What is being asked:
An acceptable answer contains each line of the material, unchanged.

Data for review:
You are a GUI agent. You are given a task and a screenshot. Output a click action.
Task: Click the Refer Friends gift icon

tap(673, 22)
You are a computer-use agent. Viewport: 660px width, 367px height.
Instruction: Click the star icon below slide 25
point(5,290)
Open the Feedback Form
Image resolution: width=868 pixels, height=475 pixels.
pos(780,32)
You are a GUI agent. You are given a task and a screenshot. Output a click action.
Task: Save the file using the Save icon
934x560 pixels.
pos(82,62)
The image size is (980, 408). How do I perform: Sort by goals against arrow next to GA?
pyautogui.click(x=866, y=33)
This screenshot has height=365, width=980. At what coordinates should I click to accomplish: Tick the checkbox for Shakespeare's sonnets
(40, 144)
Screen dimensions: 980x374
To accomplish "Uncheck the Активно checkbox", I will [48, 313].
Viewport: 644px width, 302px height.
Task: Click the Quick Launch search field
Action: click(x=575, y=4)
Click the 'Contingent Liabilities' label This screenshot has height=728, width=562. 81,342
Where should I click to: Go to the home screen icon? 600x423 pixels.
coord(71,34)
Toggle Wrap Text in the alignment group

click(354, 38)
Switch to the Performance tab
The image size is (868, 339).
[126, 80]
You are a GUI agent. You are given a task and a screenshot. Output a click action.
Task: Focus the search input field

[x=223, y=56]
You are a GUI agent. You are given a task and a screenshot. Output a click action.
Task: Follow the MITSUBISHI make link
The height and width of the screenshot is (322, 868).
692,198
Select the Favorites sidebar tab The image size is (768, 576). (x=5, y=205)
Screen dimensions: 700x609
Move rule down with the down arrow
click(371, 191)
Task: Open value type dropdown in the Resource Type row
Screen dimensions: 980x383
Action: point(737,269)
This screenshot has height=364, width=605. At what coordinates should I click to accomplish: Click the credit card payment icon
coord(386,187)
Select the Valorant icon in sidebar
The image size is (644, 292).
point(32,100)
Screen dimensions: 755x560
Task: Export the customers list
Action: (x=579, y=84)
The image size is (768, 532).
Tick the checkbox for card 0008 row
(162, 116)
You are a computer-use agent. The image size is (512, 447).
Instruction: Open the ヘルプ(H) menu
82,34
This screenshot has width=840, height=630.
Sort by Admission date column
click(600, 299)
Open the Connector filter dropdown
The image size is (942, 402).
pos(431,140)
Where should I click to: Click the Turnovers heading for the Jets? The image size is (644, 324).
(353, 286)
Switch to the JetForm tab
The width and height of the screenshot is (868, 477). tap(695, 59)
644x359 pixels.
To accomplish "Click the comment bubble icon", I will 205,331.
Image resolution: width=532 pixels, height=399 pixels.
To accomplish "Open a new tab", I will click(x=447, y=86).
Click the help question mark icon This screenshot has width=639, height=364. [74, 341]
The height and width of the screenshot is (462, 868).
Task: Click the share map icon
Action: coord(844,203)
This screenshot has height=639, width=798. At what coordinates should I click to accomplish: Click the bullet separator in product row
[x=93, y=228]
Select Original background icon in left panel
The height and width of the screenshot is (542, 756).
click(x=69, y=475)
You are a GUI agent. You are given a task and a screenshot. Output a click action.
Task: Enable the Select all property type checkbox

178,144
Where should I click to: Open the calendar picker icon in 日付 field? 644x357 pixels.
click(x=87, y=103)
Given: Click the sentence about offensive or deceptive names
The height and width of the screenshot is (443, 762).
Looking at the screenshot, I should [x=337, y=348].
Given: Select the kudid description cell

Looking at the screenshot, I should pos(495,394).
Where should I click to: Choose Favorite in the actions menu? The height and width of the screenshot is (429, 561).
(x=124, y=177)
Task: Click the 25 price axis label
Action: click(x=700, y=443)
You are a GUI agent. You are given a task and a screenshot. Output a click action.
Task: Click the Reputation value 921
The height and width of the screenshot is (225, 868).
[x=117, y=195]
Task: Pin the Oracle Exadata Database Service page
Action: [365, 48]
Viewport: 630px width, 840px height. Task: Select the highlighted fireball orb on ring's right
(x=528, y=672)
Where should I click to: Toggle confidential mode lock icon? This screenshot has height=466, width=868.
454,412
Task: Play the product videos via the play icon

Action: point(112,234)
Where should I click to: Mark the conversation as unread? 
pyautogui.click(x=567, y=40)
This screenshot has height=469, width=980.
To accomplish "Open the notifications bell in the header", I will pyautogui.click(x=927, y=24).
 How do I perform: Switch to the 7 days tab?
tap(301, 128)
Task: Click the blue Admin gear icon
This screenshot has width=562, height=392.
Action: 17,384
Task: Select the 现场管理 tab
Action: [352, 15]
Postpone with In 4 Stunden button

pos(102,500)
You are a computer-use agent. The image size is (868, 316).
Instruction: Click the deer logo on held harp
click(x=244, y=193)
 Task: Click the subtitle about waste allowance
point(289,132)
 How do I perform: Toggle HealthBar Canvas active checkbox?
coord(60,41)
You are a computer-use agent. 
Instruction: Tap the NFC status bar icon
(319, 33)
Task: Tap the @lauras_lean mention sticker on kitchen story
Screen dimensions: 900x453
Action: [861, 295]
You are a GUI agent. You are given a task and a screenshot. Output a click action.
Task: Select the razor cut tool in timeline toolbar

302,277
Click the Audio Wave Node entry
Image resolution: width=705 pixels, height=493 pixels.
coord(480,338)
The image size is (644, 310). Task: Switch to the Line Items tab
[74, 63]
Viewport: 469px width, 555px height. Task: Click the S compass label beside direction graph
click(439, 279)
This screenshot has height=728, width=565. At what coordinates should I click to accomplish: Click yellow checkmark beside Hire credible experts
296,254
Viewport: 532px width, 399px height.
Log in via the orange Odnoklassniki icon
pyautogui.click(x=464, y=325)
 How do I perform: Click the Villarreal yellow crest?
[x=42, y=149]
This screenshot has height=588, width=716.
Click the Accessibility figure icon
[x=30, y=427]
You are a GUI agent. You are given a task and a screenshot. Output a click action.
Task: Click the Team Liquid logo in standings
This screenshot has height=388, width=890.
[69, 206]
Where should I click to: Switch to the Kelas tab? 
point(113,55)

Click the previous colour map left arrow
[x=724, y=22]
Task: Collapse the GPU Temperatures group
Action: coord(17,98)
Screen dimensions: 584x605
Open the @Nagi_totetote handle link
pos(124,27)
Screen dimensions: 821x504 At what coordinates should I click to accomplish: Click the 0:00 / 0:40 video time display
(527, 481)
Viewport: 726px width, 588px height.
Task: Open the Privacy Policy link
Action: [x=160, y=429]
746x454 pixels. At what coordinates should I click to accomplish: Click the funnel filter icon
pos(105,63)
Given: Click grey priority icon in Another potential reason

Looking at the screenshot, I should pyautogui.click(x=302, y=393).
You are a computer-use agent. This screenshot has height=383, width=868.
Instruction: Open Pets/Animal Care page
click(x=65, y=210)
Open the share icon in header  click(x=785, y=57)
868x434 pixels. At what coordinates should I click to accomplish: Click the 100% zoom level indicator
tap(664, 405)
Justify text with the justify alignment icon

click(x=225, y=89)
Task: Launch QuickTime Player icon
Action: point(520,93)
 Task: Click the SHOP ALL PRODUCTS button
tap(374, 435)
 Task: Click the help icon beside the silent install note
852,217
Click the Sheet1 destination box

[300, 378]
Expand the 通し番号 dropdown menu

Result:
You are a GUI agent. You are given a task and a screenshot. Output a click action.
Task: Click the Refer Friends gift icon

tap(673, 22)
You are a computer-use agent. Viewport: 660px width, 367px height.
Instruction: Click the star icon below slide 25
point(5,290)
Open the Feedback Form
Image resolution: width=868 pixels, height=475 pixels.
pos(780,32)
You are a GUI agent. You are given a task and a screenshot. Output a click action.
Task: Save the file using the Save icon
934x560 pixels.
pos(82,62)
The image size is (980, 408). How do I perform: Sort by goals against arrow next to GA?
pyautogui.click(x=866, y=33)
This screenshot has height=365, width=980. At what coordinates should I click to accomplish: Tick the checkbox for Shakespeare's sonnets
(40, 144)
Screen dimensions: 980x374
To accomplish "Uncheck the Активно checkbox", I will [48, 313].
Viewport: 644px width, 302px height.
Task: Click the Quick Launch search field
Action: click(x=575, y=4)
Click the 'Contingent Liabilities' label This screenshot has height=728, width=562. 81,342
Where should I click to: Go to the home screen icon? 600x423 pixels.
coord(71,34)
Toggle Wrap Text in the alignment group

click(354, 38)
Switch to the Performance tab
The image size is (868, 339).
[126, 80]
You are a GUI agent. You are given a task and a screenshot. Output a click action.
Task: Focus the search input field

[x=223, y=56]
You are a GUI agent. You are given a task and a screenshot. Output a click action.
Task: Follow the MITSUBISHI make link
The height and width of the screenshot is (322, 868).
692,198
Select the Favorites sidebar tab The image size is (768, 576). (x=5, y=205)
Screen dimensions: 700x609
Move rule down with the down arrow
click(371, 191)
Task: Open value type dropdown in the Resource Type row
Screen dimensions: 980x383
Action: point(737,269)
This screenshot has height=364, width=605. At what coordinates should I click to accomplish: Click the credit card payment icon
coord(386,187)
Select the Valorant icon in sidebar
The image size is (644, 292).
point(32,100)
Screen dimensions: 755x560
Task: Export the customers list
Action: (x=579, y=84)
The image size is (768, 532).
Tick the checkbox for card 0008 row
(162, 116)
You are a computer-use agent. The image size is (512, 447).
Instruction: Open the ヘルプ(H) menu
82,34
This screenshot has width=840, height=630.
Sort by Admission date column
click(600, 299)
Open the Connector filter dropdown
The image size is (942, 402).
pos(431,140)
Where should I click to: Click the Turnovers heading for the Jets? The image size is (644, 324).
(353, 286)
Switch to the JetForm tab
The width and height of the screenshot is (868, 477). tap(695, 59)
644x359 pixels.
To accomplish "Click the comment bubble icon", I will 205,331.
Image resolution: width=532 pixels, height=399 pixels.
To accomplish "Open a new tab", I will click(x=447, y=86).
Click the help question mark icon This screenshot has width=639, height=364. [74, 341]
The height and width of the screenshot is (462, 868).
Task: Click the share map icon
Action: coord(844,203)
This screenshot has height=639, width=798. At what coordinates should I click to accomplish: Click the bullet separator in product row
[x=93, y=228]
Select Original background icon in left panel
The height and width of the screenshot is (542, 756).
click(x=69, y=475)
You are a GUI agent. You are given a task and a screenshot. Output a click action.
Task: Enable the Select all property type checkbox

178,144
Where should I click to: Open the calendar picker icon in 日付 field? 644x357 pixels.
click(x=87, y=103)
Given: Click the sentence about offensive or deceptive names
The height and width of the screenshot is (443, 762).
Looking at the screenshot, I should [x=337, y=348].
Given: Select the kudid description cell

Looking at the screenshot, I should pos(495,394).
Where should I click to: Choose Favorite in the actions menu? The height and width of the screenshot is (429, 561).
(x=124, y=177)
Task: Click the 25 price axis label
Action: click(x=700, y=443)
You are a GUI agent. You are given a task and a screenshot. Output a click action.
Task: Click the Reputation value 921
The height and width of the screenshot is (225, 868).
[x=117, y=195]
Task: Pin the Oracle Exadata Database Service page
Action: [365, 48]
Viewport: 630px width, 840px height. Task: Select the highlighted fireball orb on ring's right
(x=528, y=672)
Where should I click to: Toggle confidential mode lock icon? This screenshot has height=466, width=868.
454,412
Task: Play the product videos via the play icon

Action: point(112,234)
Where should I click to: Mark the conversation as unread? 
pyautogui.click(x=567, y=40)
This screenshot has height=469, width=980.
To accomplish "Open the notifications bell in the header", I will pyautogui.click(x=927, y=24).
 How do I perform: Switch to the 7 days tab?
tap(301, 128)
Task: Click the blue Admin gear icon
This screenshot has width=562, height=392.
Action: 17,384
Task: Select the 现场管理 tab
Action: [352, 15]
Postpone with In 4 Stunden button

pos(102,500)
You are a computer-use agent. The image size is (868, 316).
Instruction: Click the deer logo on held harp
click(x=244, y=193)
 Task: Click the subtitle about waste allowance
point(289,132)
 How do I perform: Toggle HealthBar Canvas active checkbox?
coord(60,41)
You are a computer-use agent. 
Instruction: Tap the NFC status bar icon
(319, 33)
Task: Tap the @lauras_lean mention sticker on kitchen story
Screen dimensions: 900x453
Action: [861, 295]
You are a GUI agent. You are given a task and a screenshot. Output a click action.
Task: Select the razor cut tool in timeline toolbar

302,277
Click the Audio Wave Node entry
Image resolution: width=705 pixels, height=493 pixels.
coord(480,338)
The image size is (644, 310). Task: Switch to the Line Items tab
[74, 63]
Viewport: 469px width, 555px height. Task: Click the S compass label beside direction graph
click(439, 279)
This screenshot has height=728, width=565. At what coordinates should I click to accomplish: Click yellow checkmark beside Hire credible experts
296,254
Viewport: 532px width, 399px height.
Log in via the orange Odnoklassniki icon
pyautogui.click(x=464, y=325)
 How do I perform: Click the Villarreal yellow crest?
[x=42, y=149]
This screenshot has height=588, width=716.
Click the Accessibility figure icon
[x=30, y=427]
You are a GUI agent. You are given a task and a screenshot. Output a click action.
Task: Click the Team Liquid logo in standings
This screenshot has height=388, width=890.
[69, 206]
Where should I click to: Switch to the Kelas tab? 
point(113,55)

Click the previous colour map left arrow
[x=724, y=22]
Task: Collapse the GPU Temperatures group
Action: coord(17,98)
Screen dimensions: 584x605
Open the @Nagi_totetote handle link
pos(124,27)
Screen dimensions: 821x504 At what coordinates should I click to accomplish: Click the 0:00 / 0:40 video time display
(527, 481)
Viewport: 726px width, 588px height.
Task: Open the Privacy Policy link
Action: [x=160, y=429]
746x454 pixels. At what coordinates should I click to accomplish: Click the funnel filter icon
pos(105,63)
Given: Click grey priority icon in Another potential reason

Looking at the screenshot, I should pyautogui.click(x=302, y=393).
You are a computer-use agent. This screenshot has height=383, width=868.
Instruction: Open Pets/Animal Care page
click(x=65, y=210)
Open the share icon in header  click(x=785, y=57)
868x434 pixels. At what coordinates should I click to accomplish: Click the 100% zoom level indicator
tap(664, 405)
Justify text with the justify alignment icon

click(x=225, y=89)
Task: Launch QuickTime Player icon
Action: point(520,93)
 Task: Click the SHOP ALL PRODUCTS button
tap(374, 435)
 Task: Click the help icon beside the silent install note
852,217
Click the Sheet1 destination box

[300, 378]
Expand the 通し番号 dropdown menu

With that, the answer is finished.